LUX: La ilusión de la novedad y el oficio de la síntesis

La recepción de LUX ha sido exagerada. No me malinterpreten: estamos ante un trabajo sólido, ejecutado con una precisión técnica envidiable. Sin embargo, el entusiasmo desbordado que ha recibido que lo tilda como una reinvención de la rueda me parece, al menos, una exageración.

Lo que ocurre es un problema de perspectiva. Para un público que habita exclusivamente en los ecosistemas del pop mainstream, LUX aterriza como un objeto alienígena, una extravaganza de innovación radical. Pero para quienes llevamos décadas construyendo una biblioteca mental ecléctica que va desde Chopin, a Metallica y a Kanye West en la misma estantería la sorpresa se diluye.

La "novedad", a fin de cuentas, depende enteramente de la profundidad del archivo del oyente. Cuando uno ha transitado los paisajes sonoros de Björk, por ejemplo, lo que Rosalía presenta hoy pierde ese brillo de lo inédito. Esa colisión de texturas orquestales, electrónica industrial y voces viscerales ya la vivimos hace dos décadas con Vespertine o Homogenic. Para el oído entrenado, este disco no es el descubrimiento de un nuevo continente, sino una visita técnica a un territorio ya cartografiado.

Dicho esto, sería injusto restarle mérito. Al contrario: hay un valor innegable aquí, pero no reside en la invención, sino en la traducción.

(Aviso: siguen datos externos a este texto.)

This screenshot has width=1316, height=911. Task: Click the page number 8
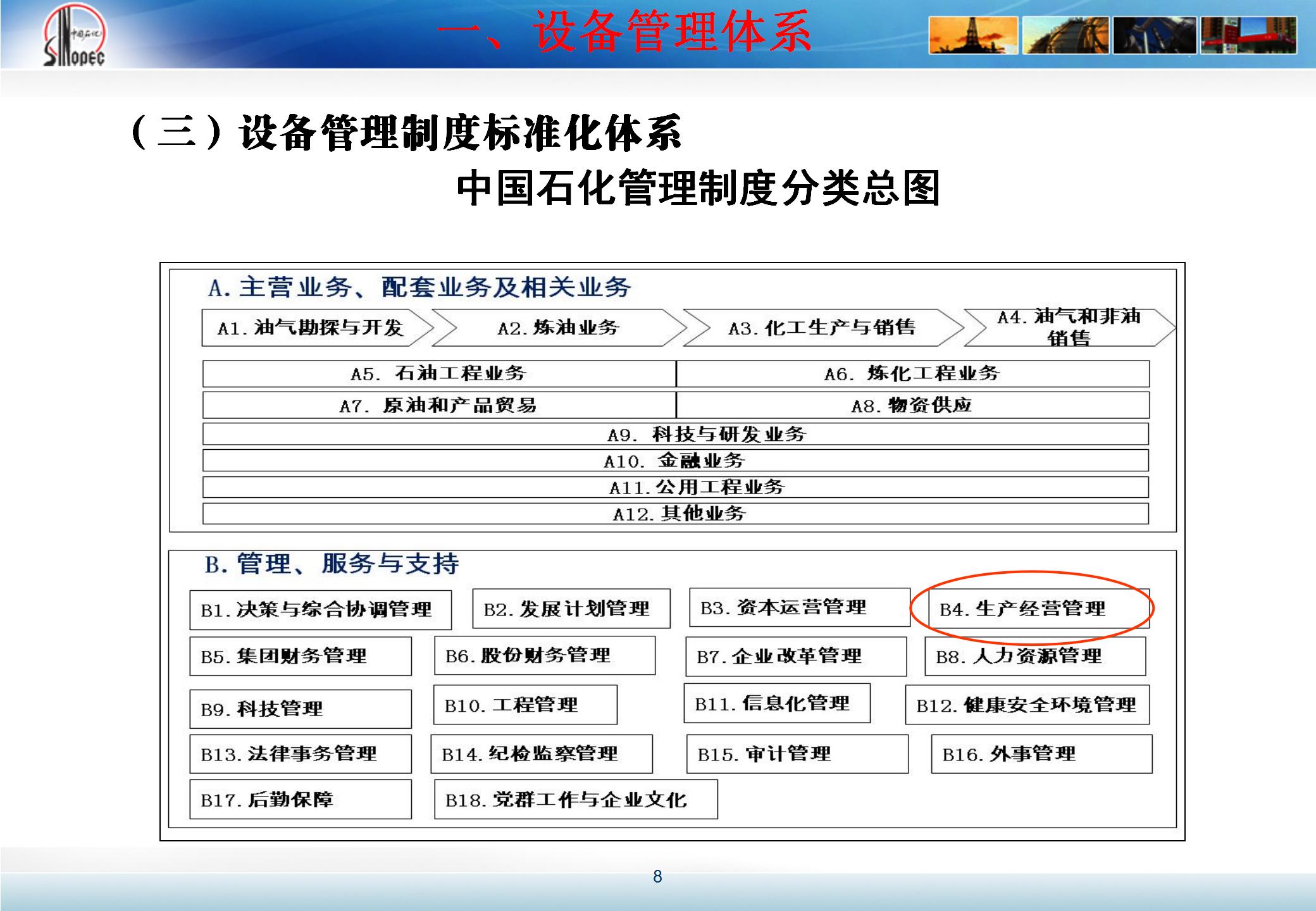click(x=657, y=876)
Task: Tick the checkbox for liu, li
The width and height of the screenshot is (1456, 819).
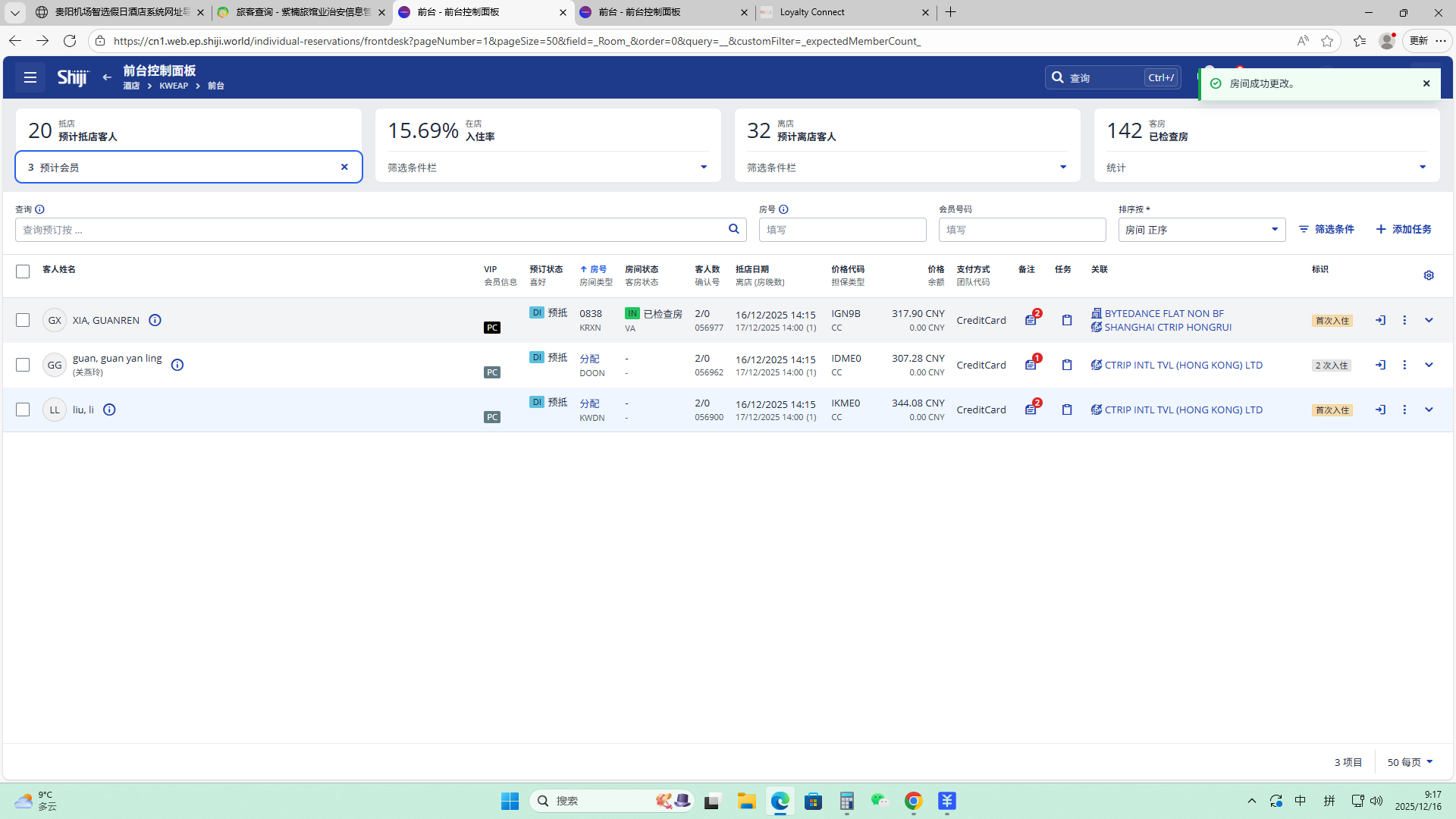Action: tap(23, 410)
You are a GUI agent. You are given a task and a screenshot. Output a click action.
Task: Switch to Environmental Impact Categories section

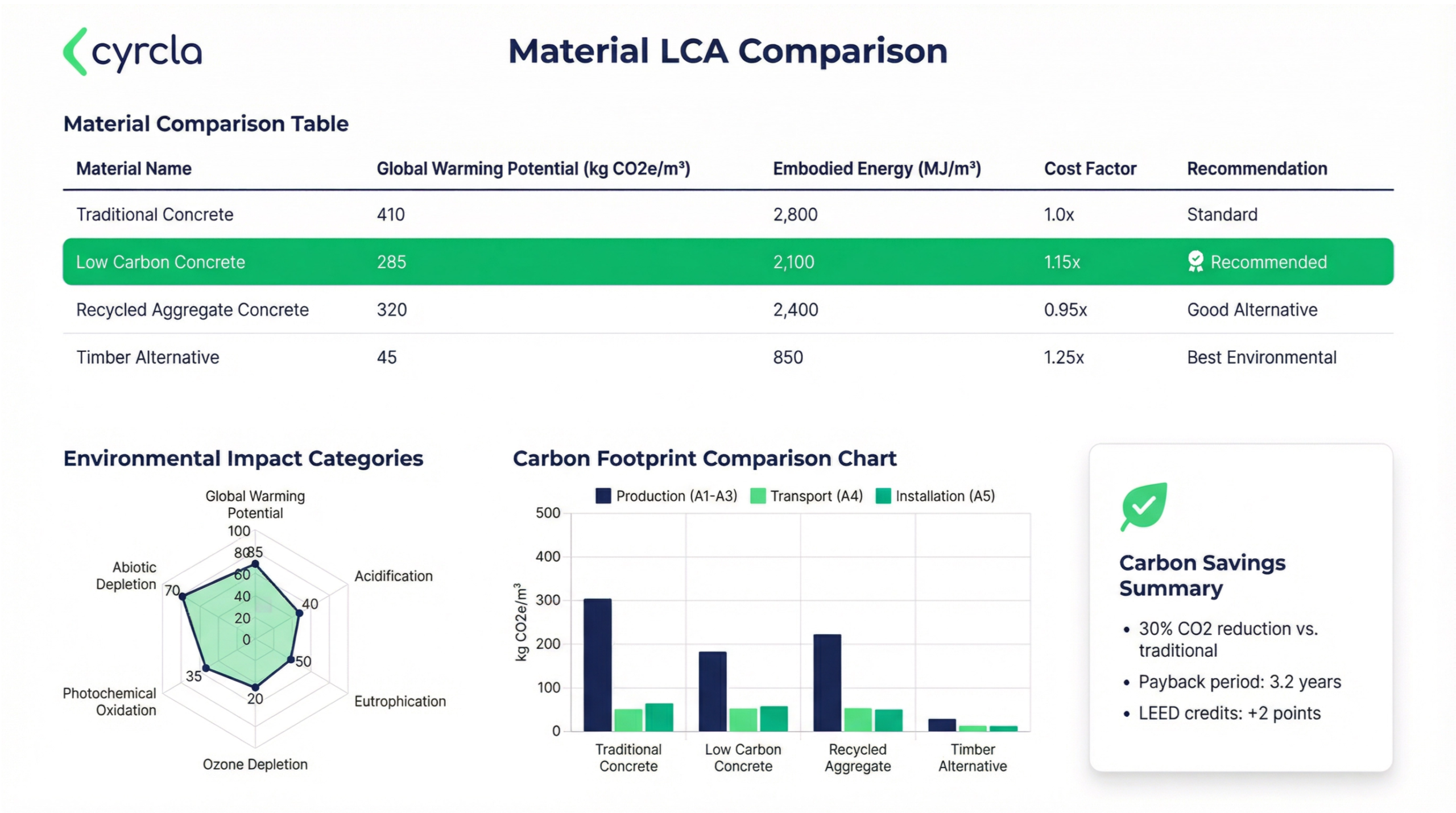pos(243,458)
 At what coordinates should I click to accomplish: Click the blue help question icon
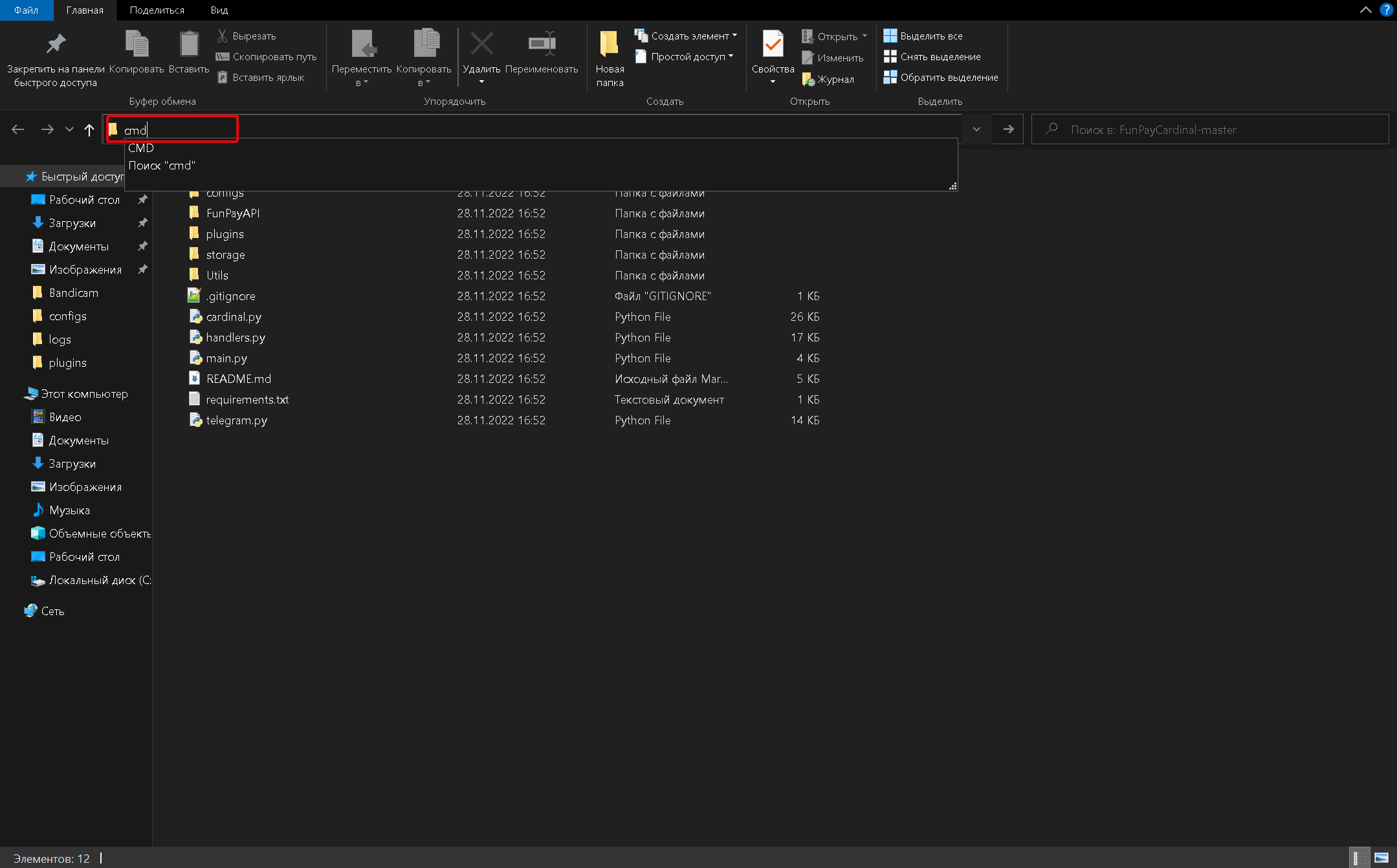point(1386,10)
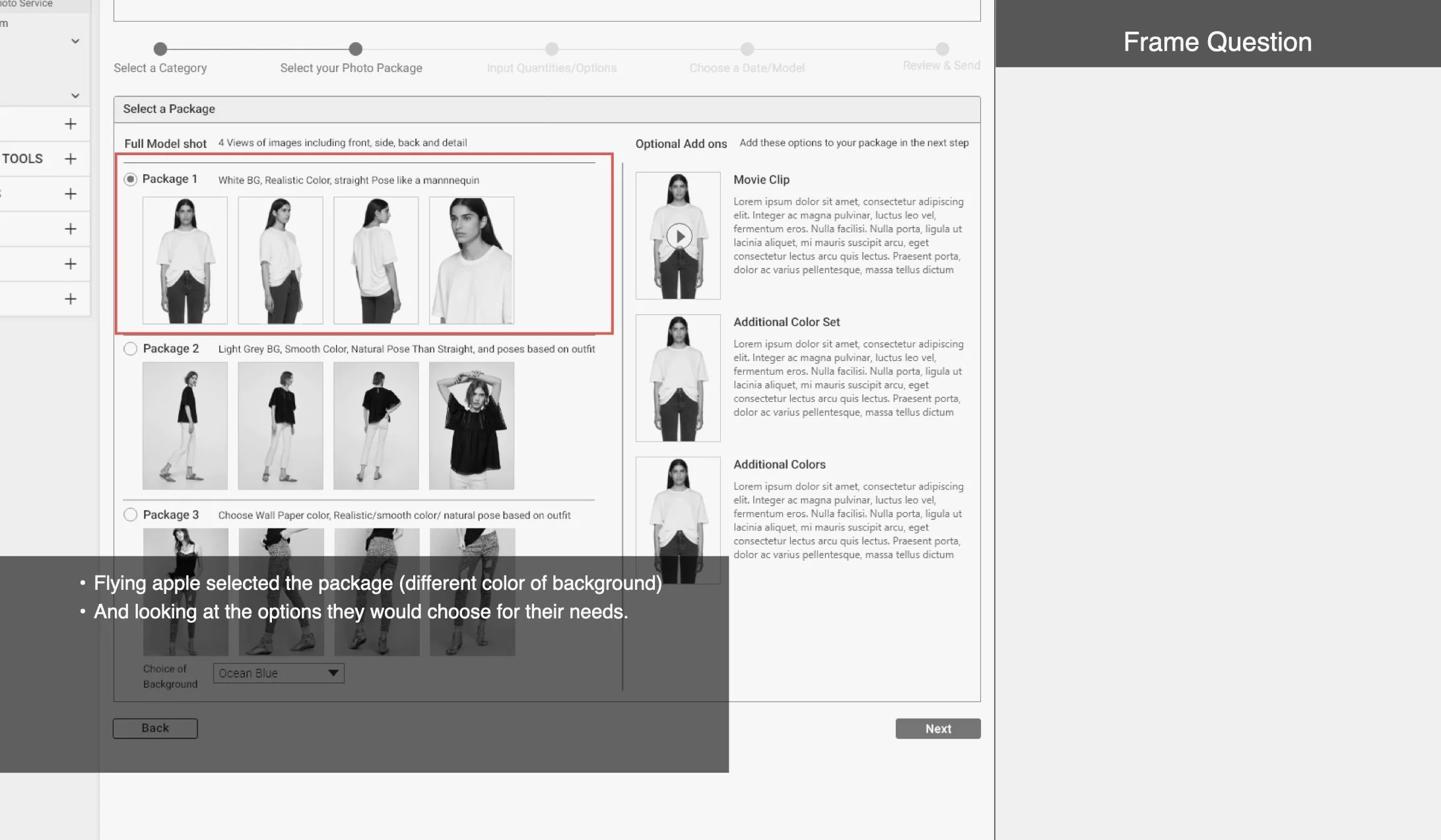Screen dimensions: 1441x840
Task: Click the Back button
Action: click(x=155, y=728)
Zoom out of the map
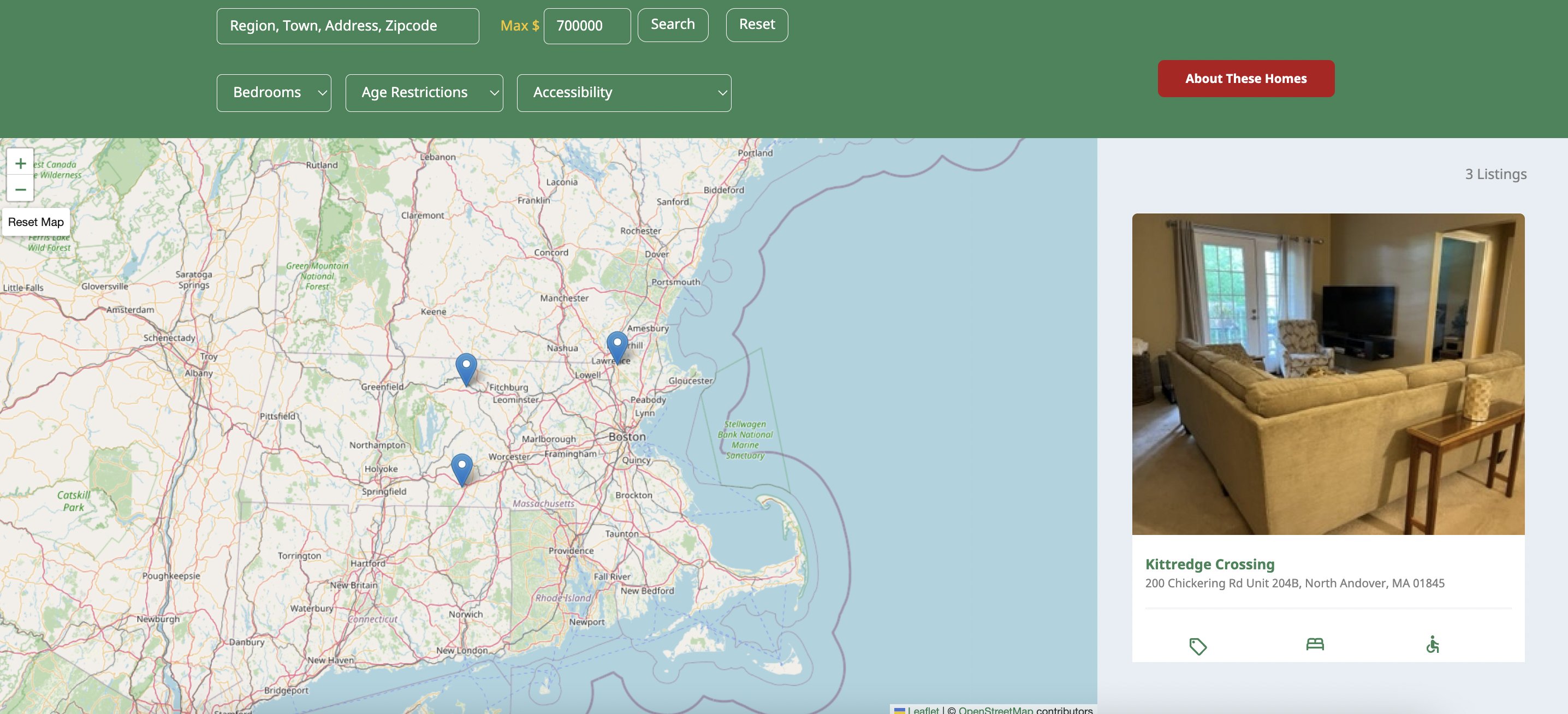The width and height of the screenshot is (1568, 714). coord(20,189)
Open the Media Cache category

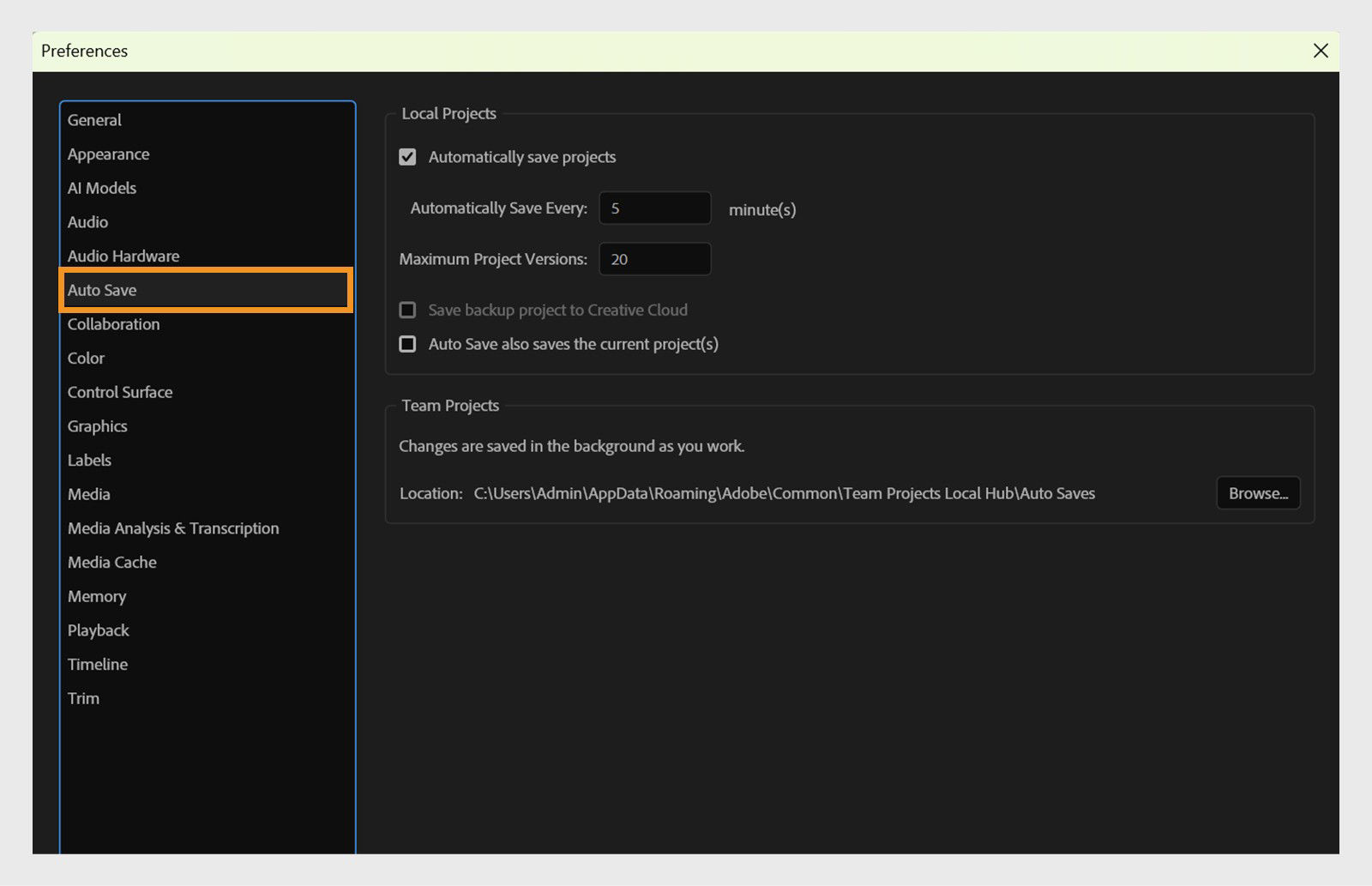(x=111, y=562)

Se suele decir con ligereza que "los grandes artistas copian y los genios roban". Yo prefiero verlo de otro modo: los genios sintetizan. El triunfo de Rosalía no es ser la primera en llegar a este sonido, sino su capacidad de actuar como una interfaz cultural de alto nivel. Toma un lenguaje complejo, vanguardista y potencialmente alienante, y lo decodifica para una generación que quizás nunca tuvo acceso a esas referencias originales. Y lo hace inyectándole una identidad propia, esa esencia hispana que evita que el resultado suene a una réplica deslavada de sus ídolos anglosajones.

Incluso el componente visual, con esa estética maximalista de religiosidad pop, cumple una función precisa. Aunque en el cine suelo ser escéptico cuando la forma devora a la narrativa, en la música actual la imagen no es un accesorio, es el vehículo. Es la manera de "empaquetar" una idea sonora para que viaje en un mundo visual. Es, en su esencia, una negociación exitosa con la atención del público.

En definitiva, LUX es un buen disco. No porque esté inventando el futuro de la música desde cero, sino porque demuestra una inteligencia aguda para curar el pasado. Es una obra de gran arquitectura más que de ingeniería básica; un triunfo de la curaduría y la síntesis, en un mundo donde saber mezclar referencias es, quizás, la forma más moderna de crear.